▶ Problem description: Search the entries for the word "blue". Copy every line that holds it.

▶ Dataset entries:
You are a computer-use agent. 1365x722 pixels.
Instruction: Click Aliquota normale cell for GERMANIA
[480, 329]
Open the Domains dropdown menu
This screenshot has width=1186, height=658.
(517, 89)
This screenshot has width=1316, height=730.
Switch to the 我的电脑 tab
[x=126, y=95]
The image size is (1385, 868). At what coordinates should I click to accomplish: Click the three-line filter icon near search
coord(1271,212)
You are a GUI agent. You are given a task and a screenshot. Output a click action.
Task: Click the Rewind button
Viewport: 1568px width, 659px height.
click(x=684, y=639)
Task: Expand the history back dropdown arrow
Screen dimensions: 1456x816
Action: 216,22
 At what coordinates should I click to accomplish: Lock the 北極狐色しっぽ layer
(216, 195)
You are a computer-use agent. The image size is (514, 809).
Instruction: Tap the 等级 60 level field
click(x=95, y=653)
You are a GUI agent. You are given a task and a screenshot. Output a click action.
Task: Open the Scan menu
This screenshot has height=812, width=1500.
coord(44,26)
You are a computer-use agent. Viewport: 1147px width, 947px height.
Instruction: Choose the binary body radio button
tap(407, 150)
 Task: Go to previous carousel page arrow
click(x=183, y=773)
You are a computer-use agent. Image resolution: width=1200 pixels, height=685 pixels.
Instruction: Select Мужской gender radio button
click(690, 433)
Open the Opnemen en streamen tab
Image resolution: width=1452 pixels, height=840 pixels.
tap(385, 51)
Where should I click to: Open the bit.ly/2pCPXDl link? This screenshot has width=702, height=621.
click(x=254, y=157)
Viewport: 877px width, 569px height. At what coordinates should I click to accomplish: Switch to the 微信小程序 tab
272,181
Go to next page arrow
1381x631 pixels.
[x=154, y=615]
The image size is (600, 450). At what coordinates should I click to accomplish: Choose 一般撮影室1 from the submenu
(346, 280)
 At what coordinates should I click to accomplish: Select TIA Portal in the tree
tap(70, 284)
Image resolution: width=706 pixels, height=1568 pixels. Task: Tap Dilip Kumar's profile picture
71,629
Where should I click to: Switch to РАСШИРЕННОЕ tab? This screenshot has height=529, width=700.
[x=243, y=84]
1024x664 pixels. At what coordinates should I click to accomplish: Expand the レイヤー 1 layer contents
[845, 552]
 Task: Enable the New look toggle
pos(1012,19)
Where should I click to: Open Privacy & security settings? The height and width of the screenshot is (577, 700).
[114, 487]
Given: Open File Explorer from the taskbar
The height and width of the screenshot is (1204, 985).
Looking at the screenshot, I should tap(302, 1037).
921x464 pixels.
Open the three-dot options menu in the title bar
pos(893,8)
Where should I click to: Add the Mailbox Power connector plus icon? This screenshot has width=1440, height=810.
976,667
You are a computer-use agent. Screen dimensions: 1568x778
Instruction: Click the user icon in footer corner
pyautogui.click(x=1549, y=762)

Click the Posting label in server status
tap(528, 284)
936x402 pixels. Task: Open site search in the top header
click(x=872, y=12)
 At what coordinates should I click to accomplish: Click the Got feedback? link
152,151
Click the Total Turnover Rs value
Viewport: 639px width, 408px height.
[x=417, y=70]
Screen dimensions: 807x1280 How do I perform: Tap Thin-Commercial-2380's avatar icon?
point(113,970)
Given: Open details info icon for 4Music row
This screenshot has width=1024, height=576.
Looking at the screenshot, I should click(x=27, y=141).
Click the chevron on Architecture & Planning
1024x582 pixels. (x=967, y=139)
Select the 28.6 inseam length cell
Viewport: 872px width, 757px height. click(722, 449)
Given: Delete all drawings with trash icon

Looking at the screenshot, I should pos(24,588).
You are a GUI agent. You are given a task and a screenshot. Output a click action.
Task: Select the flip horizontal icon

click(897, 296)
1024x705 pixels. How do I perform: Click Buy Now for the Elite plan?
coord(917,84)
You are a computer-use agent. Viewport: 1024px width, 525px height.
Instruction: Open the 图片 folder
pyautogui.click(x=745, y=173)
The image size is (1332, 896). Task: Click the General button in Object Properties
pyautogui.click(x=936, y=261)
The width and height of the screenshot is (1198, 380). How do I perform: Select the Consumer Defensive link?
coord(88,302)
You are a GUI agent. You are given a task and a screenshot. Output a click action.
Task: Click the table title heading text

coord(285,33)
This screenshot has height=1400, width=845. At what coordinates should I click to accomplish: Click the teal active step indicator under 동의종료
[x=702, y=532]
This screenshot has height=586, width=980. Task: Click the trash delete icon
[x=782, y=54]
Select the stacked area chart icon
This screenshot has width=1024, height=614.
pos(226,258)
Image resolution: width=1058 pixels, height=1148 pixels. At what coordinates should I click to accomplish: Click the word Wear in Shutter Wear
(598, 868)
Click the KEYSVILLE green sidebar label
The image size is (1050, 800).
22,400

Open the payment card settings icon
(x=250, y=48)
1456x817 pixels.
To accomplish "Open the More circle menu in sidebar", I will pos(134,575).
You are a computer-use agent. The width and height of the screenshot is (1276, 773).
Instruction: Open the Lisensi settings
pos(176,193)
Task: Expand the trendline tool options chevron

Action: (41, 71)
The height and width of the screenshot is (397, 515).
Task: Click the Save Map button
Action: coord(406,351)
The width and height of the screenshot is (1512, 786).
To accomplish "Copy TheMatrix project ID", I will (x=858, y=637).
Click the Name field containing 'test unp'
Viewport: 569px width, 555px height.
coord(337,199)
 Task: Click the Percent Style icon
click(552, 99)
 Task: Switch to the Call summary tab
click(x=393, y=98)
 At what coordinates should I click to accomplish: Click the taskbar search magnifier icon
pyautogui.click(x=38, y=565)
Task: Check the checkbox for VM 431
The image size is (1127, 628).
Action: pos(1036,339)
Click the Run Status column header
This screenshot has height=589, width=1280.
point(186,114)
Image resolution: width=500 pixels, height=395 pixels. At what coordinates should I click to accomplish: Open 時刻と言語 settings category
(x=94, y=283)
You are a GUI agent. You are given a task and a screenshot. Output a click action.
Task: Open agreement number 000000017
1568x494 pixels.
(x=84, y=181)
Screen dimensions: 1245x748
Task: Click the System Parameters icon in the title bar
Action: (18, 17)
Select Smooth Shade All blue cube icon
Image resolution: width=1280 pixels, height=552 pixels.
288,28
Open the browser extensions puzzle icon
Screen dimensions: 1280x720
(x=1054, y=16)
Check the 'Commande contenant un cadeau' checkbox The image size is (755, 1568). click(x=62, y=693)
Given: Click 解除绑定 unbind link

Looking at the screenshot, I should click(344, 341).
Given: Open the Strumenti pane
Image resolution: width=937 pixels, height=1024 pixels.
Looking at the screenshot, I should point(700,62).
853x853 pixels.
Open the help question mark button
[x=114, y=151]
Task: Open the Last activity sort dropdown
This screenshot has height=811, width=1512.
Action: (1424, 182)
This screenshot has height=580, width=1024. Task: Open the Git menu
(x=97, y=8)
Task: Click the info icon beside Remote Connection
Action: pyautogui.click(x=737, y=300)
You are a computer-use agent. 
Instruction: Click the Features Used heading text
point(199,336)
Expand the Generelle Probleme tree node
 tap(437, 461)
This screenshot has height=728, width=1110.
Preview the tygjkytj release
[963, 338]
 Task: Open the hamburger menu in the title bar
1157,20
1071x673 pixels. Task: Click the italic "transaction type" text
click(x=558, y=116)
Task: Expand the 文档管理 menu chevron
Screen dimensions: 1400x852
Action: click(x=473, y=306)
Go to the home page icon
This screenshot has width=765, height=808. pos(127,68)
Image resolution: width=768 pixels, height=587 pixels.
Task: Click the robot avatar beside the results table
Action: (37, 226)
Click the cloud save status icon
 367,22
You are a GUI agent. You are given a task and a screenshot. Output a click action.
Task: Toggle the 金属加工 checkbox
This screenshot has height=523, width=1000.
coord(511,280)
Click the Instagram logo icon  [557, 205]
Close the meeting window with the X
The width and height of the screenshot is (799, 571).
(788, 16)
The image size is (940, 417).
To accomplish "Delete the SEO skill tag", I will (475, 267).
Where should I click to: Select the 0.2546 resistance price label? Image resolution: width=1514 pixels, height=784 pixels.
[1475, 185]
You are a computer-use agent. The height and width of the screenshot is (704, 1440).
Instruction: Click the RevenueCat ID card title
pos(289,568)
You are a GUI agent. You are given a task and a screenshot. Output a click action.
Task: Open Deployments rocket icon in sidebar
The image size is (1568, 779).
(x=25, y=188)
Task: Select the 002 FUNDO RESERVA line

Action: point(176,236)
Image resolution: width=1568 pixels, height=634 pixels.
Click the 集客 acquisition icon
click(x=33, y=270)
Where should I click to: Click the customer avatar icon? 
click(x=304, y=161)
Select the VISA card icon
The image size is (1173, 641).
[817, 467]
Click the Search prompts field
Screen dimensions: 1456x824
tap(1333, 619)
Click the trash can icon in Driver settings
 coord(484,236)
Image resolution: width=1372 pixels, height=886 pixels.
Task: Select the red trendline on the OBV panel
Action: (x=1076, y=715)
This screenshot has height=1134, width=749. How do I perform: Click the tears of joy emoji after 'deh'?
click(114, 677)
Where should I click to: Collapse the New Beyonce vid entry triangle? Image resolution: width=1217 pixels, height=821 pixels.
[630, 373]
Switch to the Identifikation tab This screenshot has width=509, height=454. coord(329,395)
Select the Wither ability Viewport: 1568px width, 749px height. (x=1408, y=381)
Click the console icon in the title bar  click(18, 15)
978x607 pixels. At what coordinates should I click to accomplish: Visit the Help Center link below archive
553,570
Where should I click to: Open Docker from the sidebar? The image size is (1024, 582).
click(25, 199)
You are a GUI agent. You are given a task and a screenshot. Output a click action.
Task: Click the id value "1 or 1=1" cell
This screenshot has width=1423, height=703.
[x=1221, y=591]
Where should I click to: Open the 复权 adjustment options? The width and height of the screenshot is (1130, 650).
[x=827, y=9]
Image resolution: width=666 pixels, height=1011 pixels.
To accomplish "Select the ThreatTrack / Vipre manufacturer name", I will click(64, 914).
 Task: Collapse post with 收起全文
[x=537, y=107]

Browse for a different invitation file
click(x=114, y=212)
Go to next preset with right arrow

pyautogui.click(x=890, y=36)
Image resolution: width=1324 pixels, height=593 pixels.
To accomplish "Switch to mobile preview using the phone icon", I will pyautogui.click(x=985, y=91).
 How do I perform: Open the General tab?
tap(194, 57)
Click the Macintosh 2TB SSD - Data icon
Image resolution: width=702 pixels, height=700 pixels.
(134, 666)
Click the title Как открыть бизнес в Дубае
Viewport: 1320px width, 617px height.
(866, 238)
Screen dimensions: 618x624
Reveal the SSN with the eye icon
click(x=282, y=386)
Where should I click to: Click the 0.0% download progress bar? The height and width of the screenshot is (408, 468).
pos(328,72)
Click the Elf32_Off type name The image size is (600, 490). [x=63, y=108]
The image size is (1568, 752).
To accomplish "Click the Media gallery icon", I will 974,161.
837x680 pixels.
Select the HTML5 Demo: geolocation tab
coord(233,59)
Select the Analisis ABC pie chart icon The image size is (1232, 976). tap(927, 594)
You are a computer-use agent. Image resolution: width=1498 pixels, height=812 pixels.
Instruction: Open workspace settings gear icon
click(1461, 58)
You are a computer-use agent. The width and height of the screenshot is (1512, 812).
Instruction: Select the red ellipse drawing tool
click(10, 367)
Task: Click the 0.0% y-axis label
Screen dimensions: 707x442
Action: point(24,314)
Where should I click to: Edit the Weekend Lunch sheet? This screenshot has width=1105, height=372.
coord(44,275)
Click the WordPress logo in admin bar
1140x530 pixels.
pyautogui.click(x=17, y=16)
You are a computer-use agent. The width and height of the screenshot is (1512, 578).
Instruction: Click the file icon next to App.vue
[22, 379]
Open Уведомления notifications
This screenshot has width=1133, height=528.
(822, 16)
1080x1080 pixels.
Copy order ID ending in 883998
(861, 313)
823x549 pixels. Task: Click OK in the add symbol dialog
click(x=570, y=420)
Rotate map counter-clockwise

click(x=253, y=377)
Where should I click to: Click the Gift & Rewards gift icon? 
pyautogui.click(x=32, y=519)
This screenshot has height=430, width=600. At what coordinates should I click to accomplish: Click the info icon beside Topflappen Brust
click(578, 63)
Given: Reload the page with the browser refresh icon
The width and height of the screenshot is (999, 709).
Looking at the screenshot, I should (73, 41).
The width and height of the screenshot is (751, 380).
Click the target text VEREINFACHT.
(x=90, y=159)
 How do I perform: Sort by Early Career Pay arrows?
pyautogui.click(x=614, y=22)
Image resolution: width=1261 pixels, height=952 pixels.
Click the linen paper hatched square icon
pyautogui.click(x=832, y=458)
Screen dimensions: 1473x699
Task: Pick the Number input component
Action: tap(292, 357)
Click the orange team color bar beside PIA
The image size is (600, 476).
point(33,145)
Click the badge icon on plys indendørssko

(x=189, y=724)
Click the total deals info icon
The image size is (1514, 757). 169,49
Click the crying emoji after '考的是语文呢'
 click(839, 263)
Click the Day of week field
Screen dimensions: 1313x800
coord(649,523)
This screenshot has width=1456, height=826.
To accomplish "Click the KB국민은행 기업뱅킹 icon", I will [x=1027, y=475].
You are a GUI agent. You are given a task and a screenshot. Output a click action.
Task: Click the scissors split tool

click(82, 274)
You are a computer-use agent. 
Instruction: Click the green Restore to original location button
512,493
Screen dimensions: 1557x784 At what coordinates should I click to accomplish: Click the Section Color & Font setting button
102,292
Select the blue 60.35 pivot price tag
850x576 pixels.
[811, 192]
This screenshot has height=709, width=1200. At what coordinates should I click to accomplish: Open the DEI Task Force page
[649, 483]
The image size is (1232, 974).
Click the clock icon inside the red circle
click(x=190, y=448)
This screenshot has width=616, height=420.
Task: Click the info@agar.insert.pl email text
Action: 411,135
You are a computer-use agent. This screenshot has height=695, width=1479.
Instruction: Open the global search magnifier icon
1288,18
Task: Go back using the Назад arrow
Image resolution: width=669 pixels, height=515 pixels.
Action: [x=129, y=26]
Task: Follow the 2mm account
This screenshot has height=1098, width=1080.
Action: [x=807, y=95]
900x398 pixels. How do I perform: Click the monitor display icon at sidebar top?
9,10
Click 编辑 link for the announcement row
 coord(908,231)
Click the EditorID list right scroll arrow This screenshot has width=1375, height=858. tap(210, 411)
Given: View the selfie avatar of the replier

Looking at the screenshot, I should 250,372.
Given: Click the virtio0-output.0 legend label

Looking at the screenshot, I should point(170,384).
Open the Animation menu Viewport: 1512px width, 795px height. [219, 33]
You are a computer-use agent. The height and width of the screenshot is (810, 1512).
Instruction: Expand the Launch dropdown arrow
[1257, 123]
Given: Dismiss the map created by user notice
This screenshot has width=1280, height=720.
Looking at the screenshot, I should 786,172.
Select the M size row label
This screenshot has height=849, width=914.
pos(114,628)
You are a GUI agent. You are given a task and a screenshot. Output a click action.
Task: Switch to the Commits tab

▶ Answer to this task:
Select Smooth Shade All blue cube icon
Select the blue 60.35 pivot price tag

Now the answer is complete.